El Gobierno aprueba hoy el Estatuto del Becario después de más de dos años de negociación con los sindicatos y de una década de demandas sostenidas desde el movimiento estudiantil y las organizaciones juveniles. El texto reconoce límites, derechos y compensaciones para quienes hasta ahora cubrían funciones estructurales sin contrato ni salario. La medida llega tarde, pero no llega sola: se produce en un momento en el que la protección social vuelve a ser terreno de disputa ideológica y económica.
La precariedad juvenil como dispositivo funcional
La figura del becario no ha sido un recurso formativo, sino un mecanismo de abaratamiento de costes para empresas privadas y administraciones públicas. La retórica sobre el aprendizaje ha servido durante años para justificar la sustitución de puestos de trabajo por mano de obra joven, rotativa y prescindible, generalmente sostenida en familias que podían permitirse financiar el acceso a una profesión.
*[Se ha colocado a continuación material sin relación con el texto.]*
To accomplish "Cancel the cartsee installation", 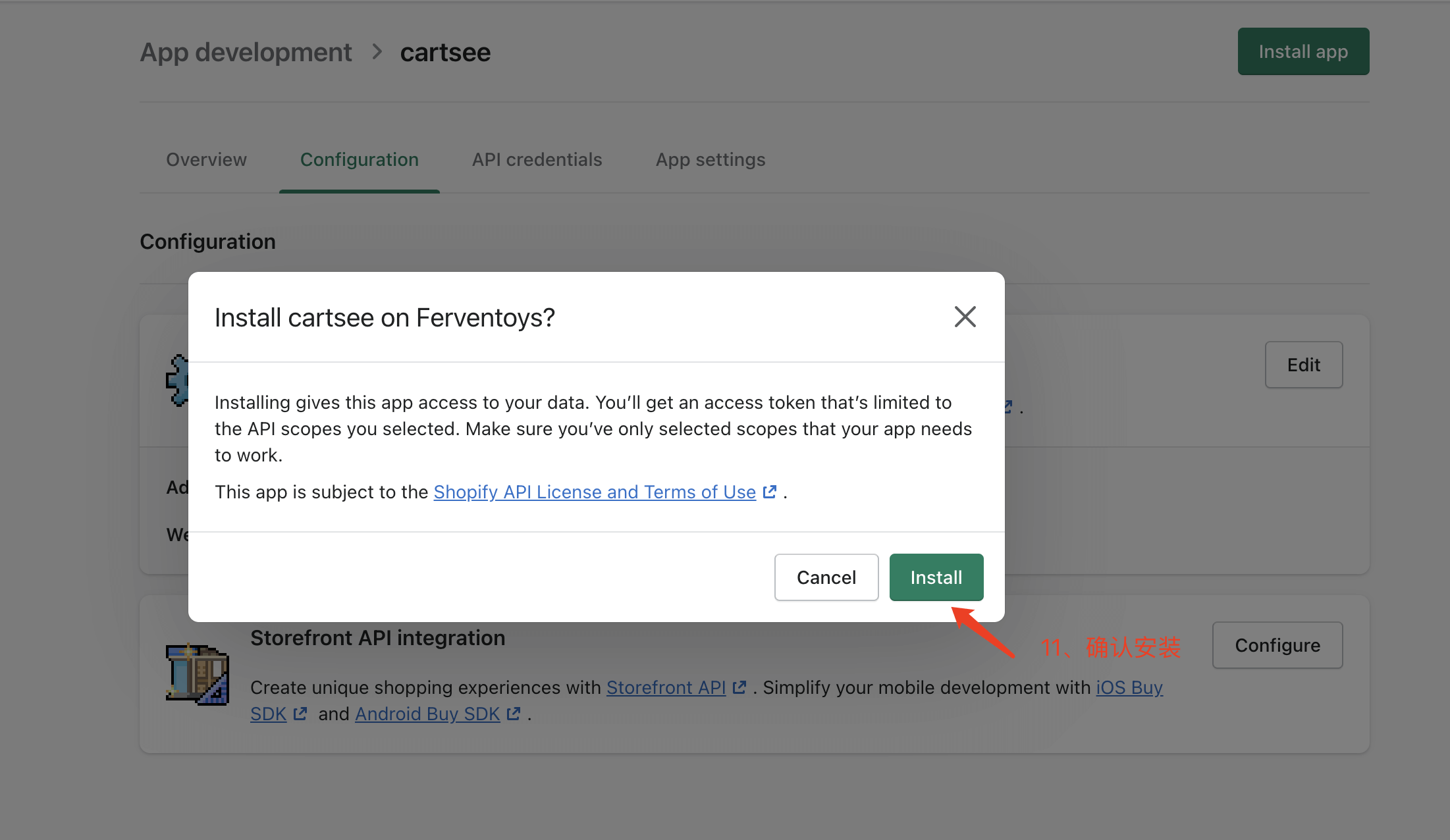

La precariedad no fue un accidente, sino una condición de selección: quienes no tenían red económica quedaban excluidos, quienes la tenían garantizaban su entrada en el mercado laboral. No era un problema individual; era un criterio de clase.
El Estatuto introduce algunos cambios materiales: régimen de prácticas más limitado, compensación en transporte y manutención, protección en prevención de riesgos, supervisión formativa real, límites horarios. Lo relevante no es la letra exacta, sino el reconocimiento político implícito: había trabajo donde se decía que había formación. Y ese reconocimiento modifica la relación entre juventud y Estado.
Las resistencias: quién pierde cuando se regula
Las patronales han insistido en el coste económico de la medida; el argumento es conocido. Pero lo que está en discusión no es únicamente un modelo de financiación empresarial. Lo que se cuestiona es la disponibilidad del tiempo de vida ajeno. Durante años, la entrada al mercado laboral se sostuvo sobre la idea de que aprender implicaba aceptar condiciones inferiores a las que tendría cualquier otra persona empleada.
La regulación desactiva esa narrativa y obliga a las empresas y administraciones a reconocer valor productivo allí donde antes había solo promesa de futuro. Y eso no es menor: redistribuye poder.
El PP ha intentado situar el debate en la supuesta “rigidez” del mercado laboral y en el riesgo para la competitividad, cuando su gestión, en comunidades donde gobierna, ha consolidado modelos económicos regionales basados en baja cualificación, rotación constante y salarios contenidos. Los mismos discursos que defienden “flexibilidad” son los que se oponen a cualquier mecanismo de compensación material.
Feijóo y el desplazamiento del sentido común
La oposición de Feijóo y su dirección nacional no ha sido explícita en todos los tramos de la negociación, pero sí constante en el fondo: ha intentado reducir el Estatuto a medida simbólica, desvinculándolo de condiciones reales de trabajo. La crítica se formula como advertencia técnica —“riesgo”, “coste”, “rigidez”—, pero su fundamento es político: preservar una estructura productiva basada en juventudes sustituibles.
La pregunta no es por qué se aprueba ahora, sino por qué ha tardado tanto. La respuesta está en la organización previa: sindicatos, organizaciones estudiantiles, colectivos feministas señalando durante años que la precariedad no se reparte de manera neutra, que afecta antes y con más intensidad a mujeres jóvenes, migrantes y estudiantes sin red familiar, y que el acceso al futuro también es un campo de desigualdad.El Estatuto no corrige todo. No puede. Pero nombra la injusticia que llevaba décadas normalizada.